Larry watched me in disbelief. While my dad was outside he asked, “Are you sure you wanna do this?”

“I’m totally fuckin’ sure,” I said, spitting the words at him. Suddenly I was furious with Larry for forcing me to live in this hellhole, this beastly hot place with no air conditioning and no guitars.

Suddenly everything was Larry’s fault.

I fumed silently, shoving hamster food into torn plastic grocery bags. When Larry tried to pull me toward him, I pushed him away with my head, shrugged him off.

I would not be held.

This was the only time I ever realized that real Dad was better than fake Dad, although I still didn’t understand the Freudian aspect of what I’d been doing. I left Larry in Florida almost exactly a year after I’d found him, and I tried hard to burn that bridge before I left.

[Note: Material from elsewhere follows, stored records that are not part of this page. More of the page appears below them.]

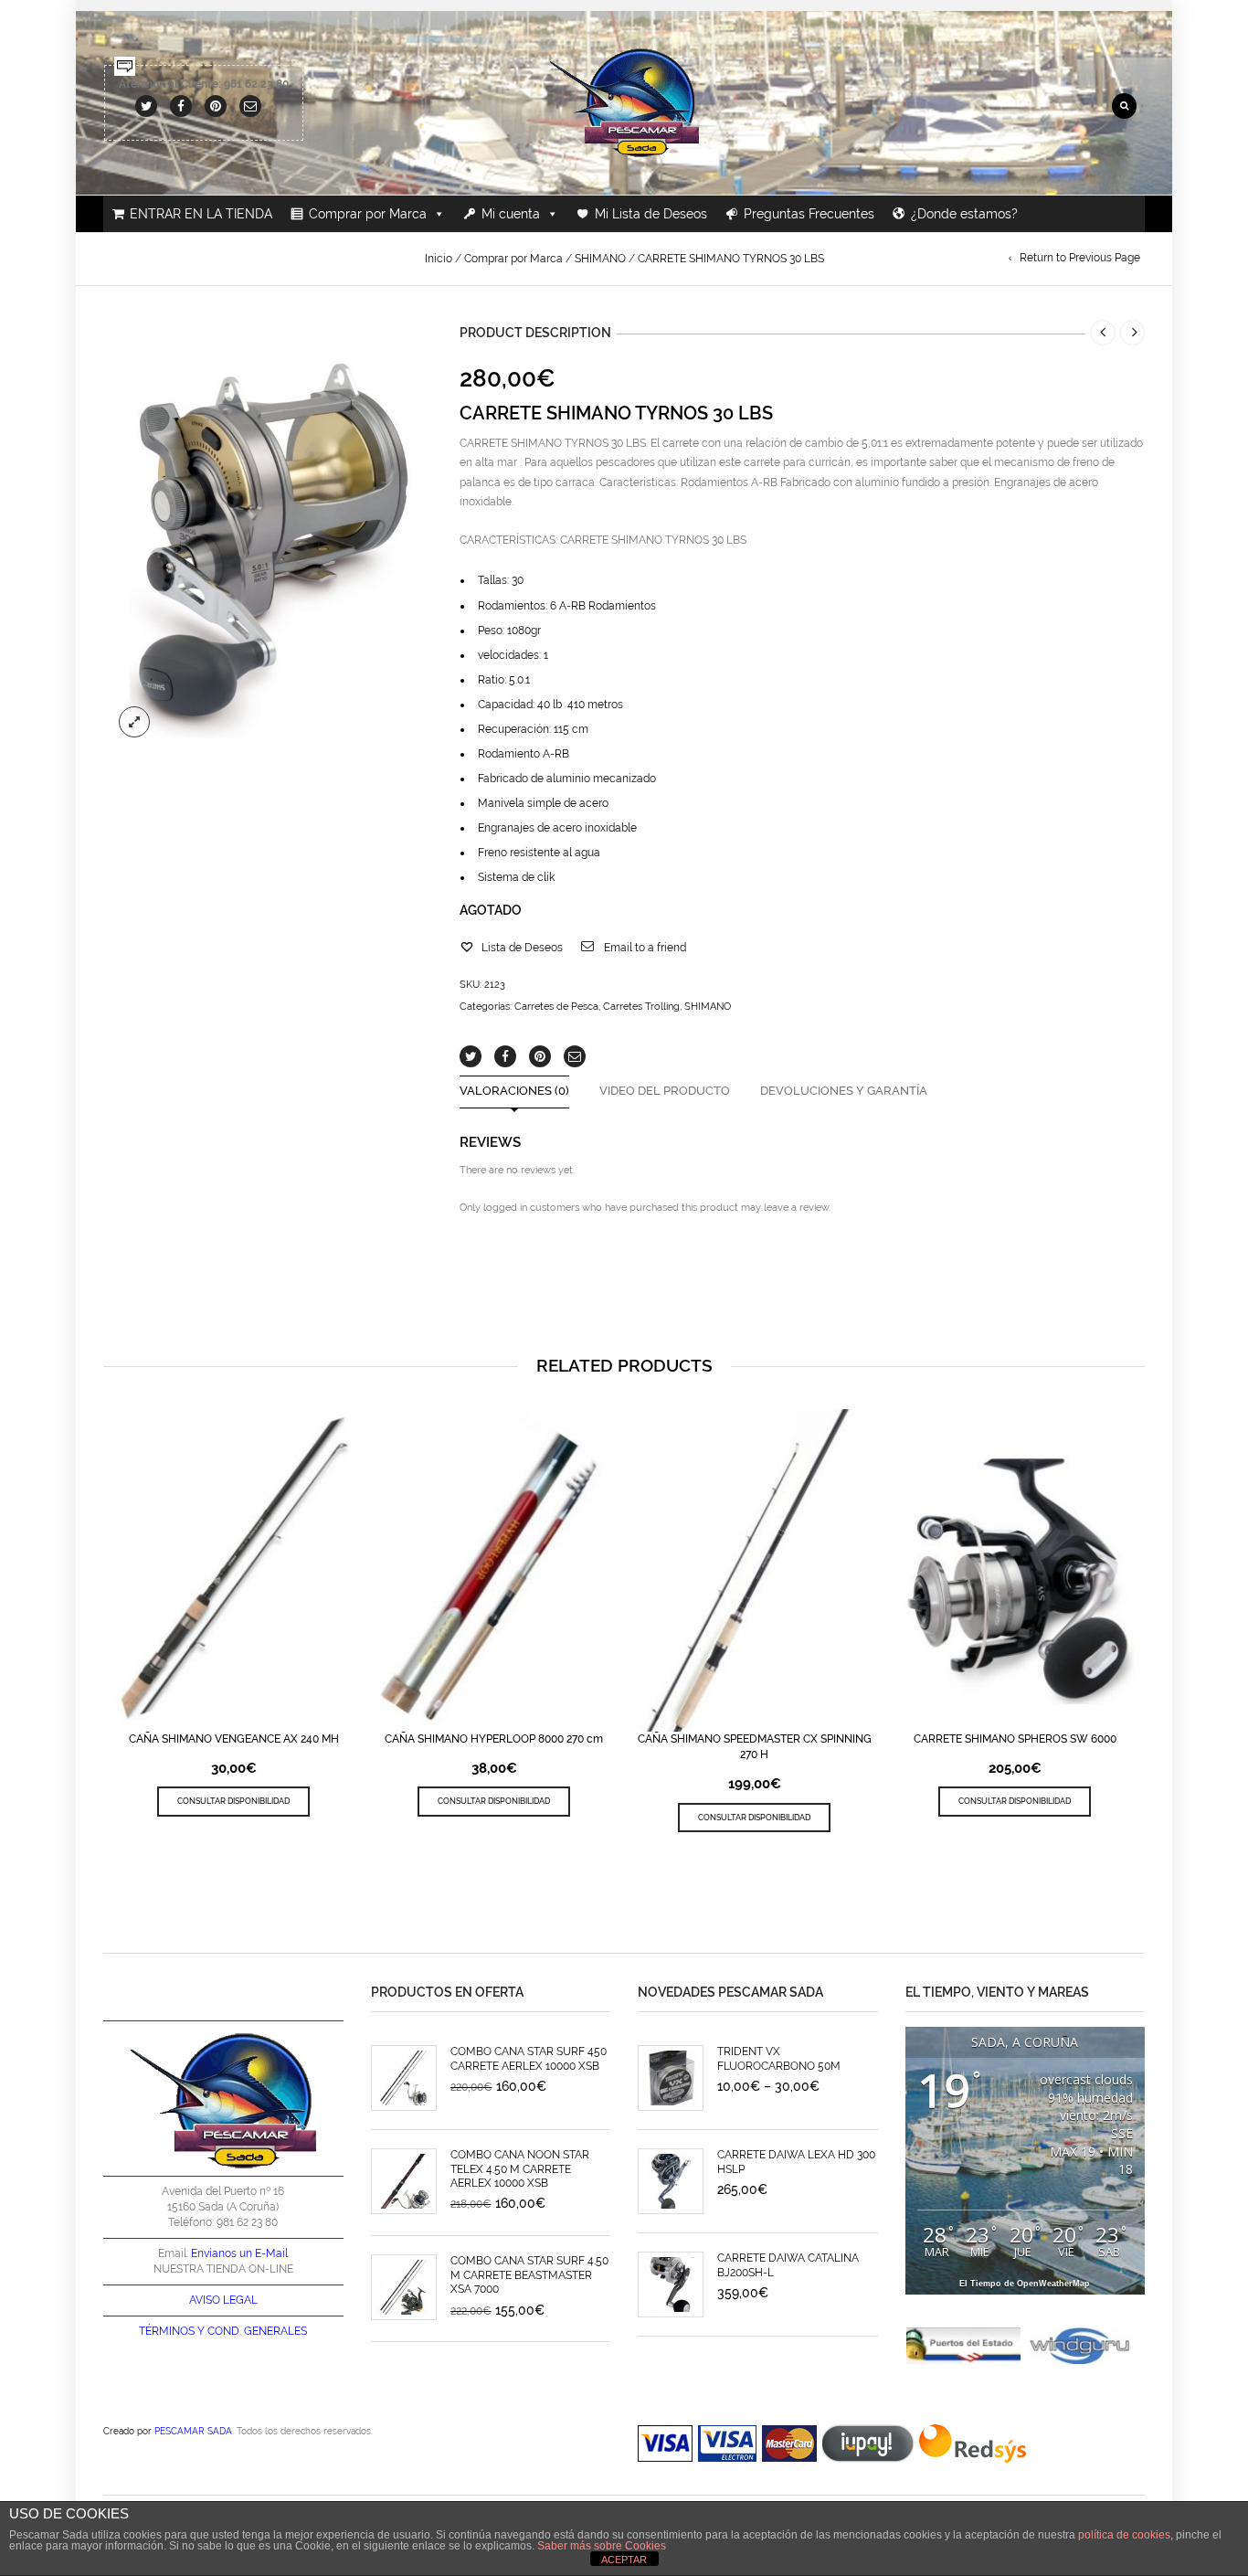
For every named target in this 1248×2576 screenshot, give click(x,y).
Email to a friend (645, 947)
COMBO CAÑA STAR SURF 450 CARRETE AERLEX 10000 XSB (528, 2058)
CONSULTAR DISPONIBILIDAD (233, 1801)
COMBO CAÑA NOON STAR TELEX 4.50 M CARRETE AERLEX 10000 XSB (519, 2168)
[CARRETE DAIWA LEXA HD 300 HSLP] (670, 2181)
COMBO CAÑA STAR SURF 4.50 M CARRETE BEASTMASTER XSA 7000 (529, 2274)
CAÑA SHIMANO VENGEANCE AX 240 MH (234, 1739)
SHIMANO (600, 258)
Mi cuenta (510, 214)
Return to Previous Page (1080, 257)
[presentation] (97, 1576)
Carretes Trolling (641, 1006)
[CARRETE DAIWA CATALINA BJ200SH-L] (670, 2284)
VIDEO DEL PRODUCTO (664, 1091)
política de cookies (1124, 2534)
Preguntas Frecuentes (809, 214)
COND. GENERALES (257, 2331)
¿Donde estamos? (964, 214)
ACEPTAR (624, 2559)
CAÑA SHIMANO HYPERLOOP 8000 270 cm (494, 1739)
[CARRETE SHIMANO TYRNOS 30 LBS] (267, 533)
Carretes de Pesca (556, 1006)
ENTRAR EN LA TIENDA (201, 214)
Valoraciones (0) (514, 1091)
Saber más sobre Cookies (601, 2545)
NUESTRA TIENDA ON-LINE (223, 2269)
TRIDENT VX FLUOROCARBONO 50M (779, 2058)
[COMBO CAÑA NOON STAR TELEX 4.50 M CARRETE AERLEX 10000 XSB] (404, 2181)
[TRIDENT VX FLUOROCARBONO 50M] (670, 2078)
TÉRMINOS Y (172, 2331)
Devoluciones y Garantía (843, 1091)
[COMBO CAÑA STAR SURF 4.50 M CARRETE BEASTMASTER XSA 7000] (404, 2287)
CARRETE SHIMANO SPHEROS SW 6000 (1015, 1739)
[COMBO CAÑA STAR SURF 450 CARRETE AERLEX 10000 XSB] (404, 2078)
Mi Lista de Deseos (651, 214)
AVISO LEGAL (223, 2300)
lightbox (134, 721)
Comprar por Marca (368, 214)
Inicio (438, 258)
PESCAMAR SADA (193, 2430)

From a young age, I’d believed that being angry would protect me from my angst about loss. I weaponized my anger against my sadness and took it out on anyone associated with me. Every time I learned we were planning to move, I started to hate the place we were leaving. I thought anger turned me into something more stoic than the lost child I ignored. When I moved away from places I loved – schools, homes, even vacations – becoming angry kept me from crying. I thought anger would make leaving less painful.

In actuality, I ignored pain completely. Along with everything else, alcohol robbed me of any distinct feelings. My pain disappeared along with my love, my hate, my fear, my joy, my excitement, my mind. In the process of trying to destroy my pain, I destroyed every feeling I’d ever had.

At the age of 21, I was already dead inside.

My dad took the last of the boxes to the U-Haul and started the engine, cooling the cab while he waited for me to say goodbye. He didn’t need to say anything to Larry.

I grabbed the half-bag of wood shavings, then picked up the hamster cage – waking up both furry critters, their noses crinkling at the sky, confused, their eyes still closed. They were adorably ignorant.

Larry gently grabbed my arm, shaking the cage. “What can I do to make you stay?”

“Not a fucking thing,” I said, yanking my arm from his grip.

He let go without a fight and watched me walk out the door without another word.